» WHAT YOU ARE ASKED TO DO: The answer should be an exact repeat of the stretch of material below from the line containing "SG7326/AGI Угол внутренний" through the line containing "керамогранит (92, 413)".

» PROVIDED DATA:
-- Opening Marker --

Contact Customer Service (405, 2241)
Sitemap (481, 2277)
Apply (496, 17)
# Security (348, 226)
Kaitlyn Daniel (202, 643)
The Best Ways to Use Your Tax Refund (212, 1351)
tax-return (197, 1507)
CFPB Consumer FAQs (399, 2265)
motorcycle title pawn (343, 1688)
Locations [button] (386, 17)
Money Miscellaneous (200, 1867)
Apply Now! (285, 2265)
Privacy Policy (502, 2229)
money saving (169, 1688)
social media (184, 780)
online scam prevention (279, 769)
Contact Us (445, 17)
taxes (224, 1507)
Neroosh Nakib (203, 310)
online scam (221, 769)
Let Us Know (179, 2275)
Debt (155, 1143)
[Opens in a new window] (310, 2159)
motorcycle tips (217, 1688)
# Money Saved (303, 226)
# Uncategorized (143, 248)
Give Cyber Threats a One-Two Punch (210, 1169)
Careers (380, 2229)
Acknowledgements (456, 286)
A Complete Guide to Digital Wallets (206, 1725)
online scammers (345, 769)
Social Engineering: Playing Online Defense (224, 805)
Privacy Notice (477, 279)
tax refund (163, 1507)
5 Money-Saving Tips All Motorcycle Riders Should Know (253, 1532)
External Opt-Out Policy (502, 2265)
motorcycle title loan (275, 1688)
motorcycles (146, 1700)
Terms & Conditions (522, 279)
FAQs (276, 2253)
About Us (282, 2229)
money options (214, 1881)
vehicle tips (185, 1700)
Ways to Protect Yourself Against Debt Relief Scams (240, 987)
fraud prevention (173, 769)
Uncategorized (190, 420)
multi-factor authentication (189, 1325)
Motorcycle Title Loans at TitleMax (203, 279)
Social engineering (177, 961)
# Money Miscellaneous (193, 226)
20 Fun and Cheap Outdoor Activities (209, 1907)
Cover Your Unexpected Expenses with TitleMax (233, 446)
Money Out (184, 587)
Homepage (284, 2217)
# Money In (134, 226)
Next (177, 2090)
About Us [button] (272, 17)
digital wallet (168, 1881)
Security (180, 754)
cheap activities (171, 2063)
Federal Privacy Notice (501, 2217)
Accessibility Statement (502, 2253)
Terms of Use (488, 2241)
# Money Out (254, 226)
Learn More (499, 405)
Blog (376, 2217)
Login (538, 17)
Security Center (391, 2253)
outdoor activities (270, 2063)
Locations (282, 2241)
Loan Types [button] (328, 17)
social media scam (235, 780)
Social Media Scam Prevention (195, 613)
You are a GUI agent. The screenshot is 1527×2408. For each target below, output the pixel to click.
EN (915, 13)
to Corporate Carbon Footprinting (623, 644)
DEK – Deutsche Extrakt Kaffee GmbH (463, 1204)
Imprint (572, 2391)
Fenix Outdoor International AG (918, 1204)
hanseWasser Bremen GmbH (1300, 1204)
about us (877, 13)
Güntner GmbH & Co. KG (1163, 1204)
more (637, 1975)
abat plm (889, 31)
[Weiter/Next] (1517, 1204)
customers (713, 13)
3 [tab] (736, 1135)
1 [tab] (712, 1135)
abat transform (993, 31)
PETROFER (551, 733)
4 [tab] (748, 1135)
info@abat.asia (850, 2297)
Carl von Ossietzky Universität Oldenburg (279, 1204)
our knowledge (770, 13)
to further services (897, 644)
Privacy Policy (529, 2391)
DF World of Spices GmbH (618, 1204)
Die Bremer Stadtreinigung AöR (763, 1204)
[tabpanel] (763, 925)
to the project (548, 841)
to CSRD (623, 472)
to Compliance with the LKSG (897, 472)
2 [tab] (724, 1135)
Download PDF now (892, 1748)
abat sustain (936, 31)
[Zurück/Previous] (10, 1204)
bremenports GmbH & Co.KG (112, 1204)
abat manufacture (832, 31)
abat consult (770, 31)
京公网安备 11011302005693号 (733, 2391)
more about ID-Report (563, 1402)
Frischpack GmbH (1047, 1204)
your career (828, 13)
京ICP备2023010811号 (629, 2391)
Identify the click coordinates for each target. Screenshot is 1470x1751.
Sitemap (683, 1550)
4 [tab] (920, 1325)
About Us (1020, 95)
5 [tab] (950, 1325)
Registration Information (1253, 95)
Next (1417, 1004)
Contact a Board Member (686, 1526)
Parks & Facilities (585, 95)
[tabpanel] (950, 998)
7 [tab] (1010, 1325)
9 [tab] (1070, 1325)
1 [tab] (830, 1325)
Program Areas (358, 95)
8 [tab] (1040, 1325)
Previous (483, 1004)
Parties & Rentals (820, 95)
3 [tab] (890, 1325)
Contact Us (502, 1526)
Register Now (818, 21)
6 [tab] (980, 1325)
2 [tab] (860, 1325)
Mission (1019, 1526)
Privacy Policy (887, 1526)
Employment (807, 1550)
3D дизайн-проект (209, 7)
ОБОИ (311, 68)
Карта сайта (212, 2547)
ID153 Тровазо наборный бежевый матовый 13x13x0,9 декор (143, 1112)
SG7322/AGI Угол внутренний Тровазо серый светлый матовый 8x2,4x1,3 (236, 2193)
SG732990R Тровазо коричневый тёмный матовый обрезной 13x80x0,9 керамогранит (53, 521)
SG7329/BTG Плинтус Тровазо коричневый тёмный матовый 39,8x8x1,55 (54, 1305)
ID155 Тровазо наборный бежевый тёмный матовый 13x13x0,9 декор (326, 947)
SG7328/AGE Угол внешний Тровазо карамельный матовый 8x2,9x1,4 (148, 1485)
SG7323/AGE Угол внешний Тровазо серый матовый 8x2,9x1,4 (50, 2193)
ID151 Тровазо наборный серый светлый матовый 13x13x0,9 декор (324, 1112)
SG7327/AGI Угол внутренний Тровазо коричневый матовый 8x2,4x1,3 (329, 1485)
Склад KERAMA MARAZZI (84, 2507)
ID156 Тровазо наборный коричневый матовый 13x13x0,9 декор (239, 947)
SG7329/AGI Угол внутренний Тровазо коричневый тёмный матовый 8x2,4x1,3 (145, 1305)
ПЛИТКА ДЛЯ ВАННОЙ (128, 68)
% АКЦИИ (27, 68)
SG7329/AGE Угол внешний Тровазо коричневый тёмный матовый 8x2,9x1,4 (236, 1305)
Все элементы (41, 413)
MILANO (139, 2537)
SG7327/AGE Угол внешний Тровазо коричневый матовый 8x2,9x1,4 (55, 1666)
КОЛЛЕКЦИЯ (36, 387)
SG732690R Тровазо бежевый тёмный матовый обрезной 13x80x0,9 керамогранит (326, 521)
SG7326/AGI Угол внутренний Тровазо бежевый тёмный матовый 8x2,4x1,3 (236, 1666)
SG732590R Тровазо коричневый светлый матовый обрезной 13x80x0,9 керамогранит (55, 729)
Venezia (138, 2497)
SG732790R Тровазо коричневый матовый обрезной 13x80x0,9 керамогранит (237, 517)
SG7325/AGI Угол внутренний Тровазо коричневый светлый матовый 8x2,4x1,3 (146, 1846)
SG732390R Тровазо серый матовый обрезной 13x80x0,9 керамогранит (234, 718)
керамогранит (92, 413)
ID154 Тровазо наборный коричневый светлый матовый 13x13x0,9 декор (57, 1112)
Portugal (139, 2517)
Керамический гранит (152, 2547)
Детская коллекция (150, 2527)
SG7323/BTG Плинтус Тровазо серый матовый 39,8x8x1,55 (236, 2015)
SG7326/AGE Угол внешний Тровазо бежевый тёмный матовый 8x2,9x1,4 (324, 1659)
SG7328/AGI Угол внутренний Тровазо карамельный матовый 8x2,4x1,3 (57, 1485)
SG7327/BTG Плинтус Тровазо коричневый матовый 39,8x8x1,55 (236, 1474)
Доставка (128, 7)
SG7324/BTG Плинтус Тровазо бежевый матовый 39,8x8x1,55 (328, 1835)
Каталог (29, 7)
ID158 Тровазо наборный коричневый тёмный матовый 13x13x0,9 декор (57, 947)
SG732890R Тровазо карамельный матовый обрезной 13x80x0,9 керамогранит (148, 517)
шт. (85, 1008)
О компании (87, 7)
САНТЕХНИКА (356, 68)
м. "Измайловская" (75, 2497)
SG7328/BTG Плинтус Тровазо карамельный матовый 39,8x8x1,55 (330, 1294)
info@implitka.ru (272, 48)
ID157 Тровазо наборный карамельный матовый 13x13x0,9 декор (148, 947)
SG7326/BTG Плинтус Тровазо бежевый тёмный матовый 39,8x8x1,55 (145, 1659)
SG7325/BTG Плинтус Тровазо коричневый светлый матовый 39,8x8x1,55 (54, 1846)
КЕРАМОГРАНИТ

-- Closing Marker --

» RESPONSE BELOW:
SG7326/AGI Угол внутренний Тровазо бежевый тёмный матовый 8x2,4x1,3 (236, 1666)
SG732590R Тровазо коричневый светлый матовый обрезной 13x80x0,9 керамогранит (55, 729)
Venezia (138, 2497)
SG732790R Тровазо коричневый матовый обрезной 13x80x0,9 керамогранит (237, 517)
SG7325/AGI Угол внутренний Тровазо коричневый светлый матовый 8x2,4x1,3 (146, 1846)
SG732390R Тровазо серый матовый обрезной 13x80x0,9 керамогранит (234, 718)
керамогранит (92, 413)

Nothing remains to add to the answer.